● To do:
Starting at the first line of the entries below, output every line exactly, up to and including the line with "[Open menu] (30, 81)".

***** Data records

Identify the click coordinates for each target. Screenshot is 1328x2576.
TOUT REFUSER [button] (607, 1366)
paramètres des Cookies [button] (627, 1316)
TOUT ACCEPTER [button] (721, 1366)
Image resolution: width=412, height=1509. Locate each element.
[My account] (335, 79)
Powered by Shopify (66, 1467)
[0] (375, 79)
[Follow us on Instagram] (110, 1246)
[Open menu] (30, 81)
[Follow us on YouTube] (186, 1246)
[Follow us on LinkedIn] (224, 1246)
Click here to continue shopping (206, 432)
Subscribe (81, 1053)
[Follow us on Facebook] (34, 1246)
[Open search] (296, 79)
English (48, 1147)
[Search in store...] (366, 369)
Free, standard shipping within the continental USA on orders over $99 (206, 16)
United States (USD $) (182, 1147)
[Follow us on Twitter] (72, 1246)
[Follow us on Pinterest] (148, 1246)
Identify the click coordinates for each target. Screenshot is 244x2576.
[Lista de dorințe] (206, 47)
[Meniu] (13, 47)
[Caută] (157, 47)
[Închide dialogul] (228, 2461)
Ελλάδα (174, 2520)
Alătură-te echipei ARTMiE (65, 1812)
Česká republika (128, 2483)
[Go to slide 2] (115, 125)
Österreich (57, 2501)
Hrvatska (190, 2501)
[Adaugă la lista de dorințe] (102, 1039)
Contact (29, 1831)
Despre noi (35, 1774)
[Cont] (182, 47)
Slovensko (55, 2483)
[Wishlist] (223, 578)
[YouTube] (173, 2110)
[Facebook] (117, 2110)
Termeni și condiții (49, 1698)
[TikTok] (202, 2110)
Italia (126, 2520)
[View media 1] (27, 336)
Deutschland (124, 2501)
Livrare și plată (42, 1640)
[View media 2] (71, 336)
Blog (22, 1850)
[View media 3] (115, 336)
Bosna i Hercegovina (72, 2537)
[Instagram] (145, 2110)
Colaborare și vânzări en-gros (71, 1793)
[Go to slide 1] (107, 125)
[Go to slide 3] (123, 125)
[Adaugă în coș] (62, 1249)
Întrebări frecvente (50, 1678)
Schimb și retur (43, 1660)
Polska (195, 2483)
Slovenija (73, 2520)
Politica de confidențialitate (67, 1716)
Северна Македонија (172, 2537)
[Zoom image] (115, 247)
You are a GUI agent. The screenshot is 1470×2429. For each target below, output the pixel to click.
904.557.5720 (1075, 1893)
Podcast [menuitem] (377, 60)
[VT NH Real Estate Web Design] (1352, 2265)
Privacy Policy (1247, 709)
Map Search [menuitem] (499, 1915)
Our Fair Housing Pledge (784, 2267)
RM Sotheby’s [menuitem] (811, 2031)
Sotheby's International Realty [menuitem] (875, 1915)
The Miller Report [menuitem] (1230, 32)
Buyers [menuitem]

**********

● Exercise output:
Identify the click coordinates for each target. Screenshot is 1328x2576.
TOUT REFUSER [button] (607, 1366)
paramètres des Cookies [button] (627, 1316)
TOUT ACCEPTER [button] (721, 1366)
Image resolution: width=412, height=1509. Locate each element.
[My account] (335, 79)
Powered by Shopify (66, 1467)
[0] (375, 79)
[Follow us on Instagram] (110, 1246)
[Open menu] (30, 81)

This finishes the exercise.